The area is located near the River Aliakmonas and bears the name Aigai and it is registered on the UNESCO World Heritage List. It was the first ancient capital of the Macedonian Kingdom.
There are archaeological findings dating from the early Iron Age, as well settlements and cemeteries. The area has been inhabited since the Bronze Age from the third millennium BC and there were found ruins of the acropolis, a theater, a palace, temples, tombs and other buildings.
Evocative frescoes such as “the kidnap of Persephone” fly you away. I was very impressed by the style of painting. I really loved it. As for the Macedonians, they must have had something with horses. They paint them so well.

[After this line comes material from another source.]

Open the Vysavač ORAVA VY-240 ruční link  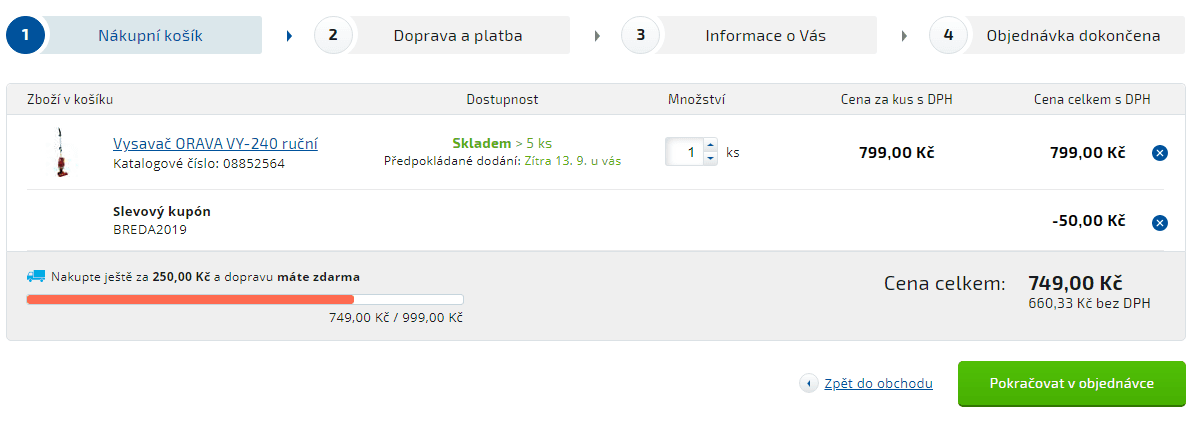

Vergina is connected, like whole of Macedonia, to Alexander the Great (336-323 BC) and his father Philip II as well. Philip’s tomb, with priceless and beautiful findings from the excavations in the region, is exhibited in the museum of Aiges and the Archaeological Museum of Thessaloniki Jewelry and other finds are impressive, to say the least.
The weapons and armor of Philip II, the urns, vases and much more show the level of artists at that time. In particular, there is a golden urn weighing 8 kg. It carries the symbol of Macedonia, a rayed star with 12 or 16 rays. The urn is a masterpiece. But I was struck even more by the gold myrtle wreath of Meda, wife of Philip II. When you see the wreath, you will immediately perceive the potential of art in its splendor. It is designed with great skill and rare beauty.

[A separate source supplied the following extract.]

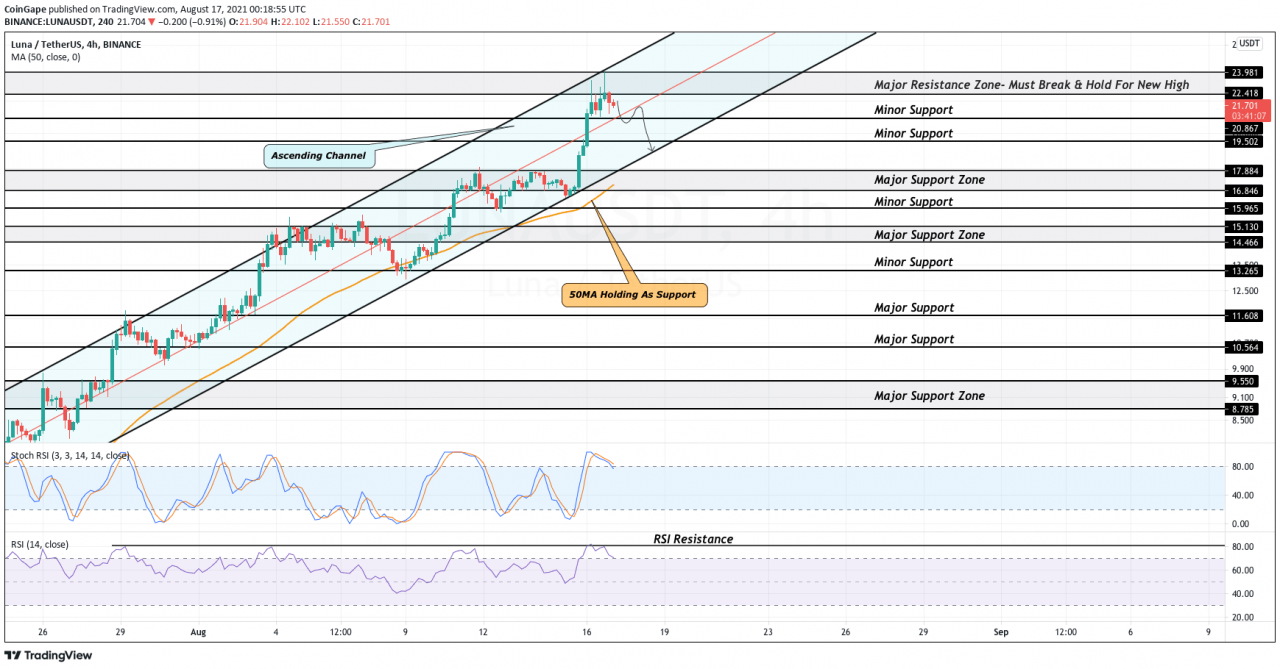Click the 23.981 price level tag
The width and height of the screenshot is (1280, 669).
[1245, 72]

As for the rayed gold star, for Greeks, represents a national symbol and they all feel particularly proud of it. Studying the history of Greece, the reader cannot omit Alexander the Great, undoubtedly one of the greatest figures of his time. Back in 1976, the archaeologist Manolis Andronikos began the excavation of the great tumulus in Vergina. The discoveries of Andronikos will represent some of the greatest archaeological findings of the 20th century.

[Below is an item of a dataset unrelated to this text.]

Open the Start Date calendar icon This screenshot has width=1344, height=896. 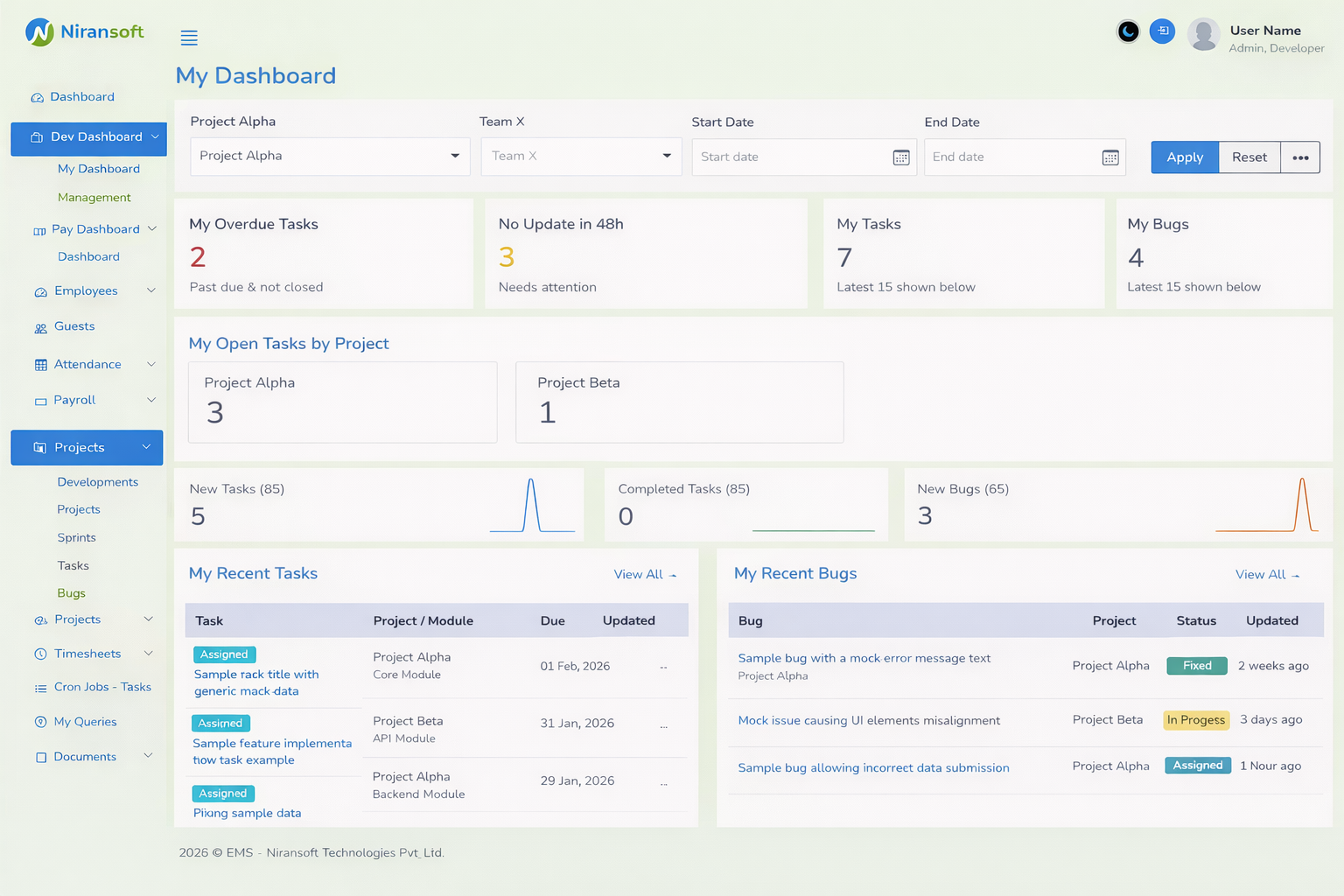pos(900,158)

I believe that after the visit to Vergina a stop to Thessaloniki is mandatory. When there, don’t miss the Archaeological Museum of Thessaloniki. It will complete the picture you have of the Macedonian Kingdom.
Overnight in Thessaloniki after visiting Vergina
Of course, in the evening, if you stay in the co-capital you have countless alternatives. Cafes on the main square of the town near by the sea, eating in Kalamaria (15 minutes by cab), drinking opposite to the White Tower a cocktail in a boat or floating bar, or heading for the Ladadika area.
A nice walk along the coastal road overlooking the Thermaikos gulf is what you need before you start your evening. It is inconceivable to leave the city without having tasted fine mazedakia (traditional Greek finger food) prepared by many taverns and restaurants.
Then come tasty pastries and sweets. I must confess that I cannot resist the show window of Terkenlis near Aristotelous Square (downtown Central Square).
Take a look for yourself. After the excavations and amazing things your eyes captured and your spirit witnessed, it’s time to please your body too!
Just be careful because the Thessalonians are known gourmets and you risk overeating with so many delicious dishes. Meals equals Macedonian kings’ food of the past …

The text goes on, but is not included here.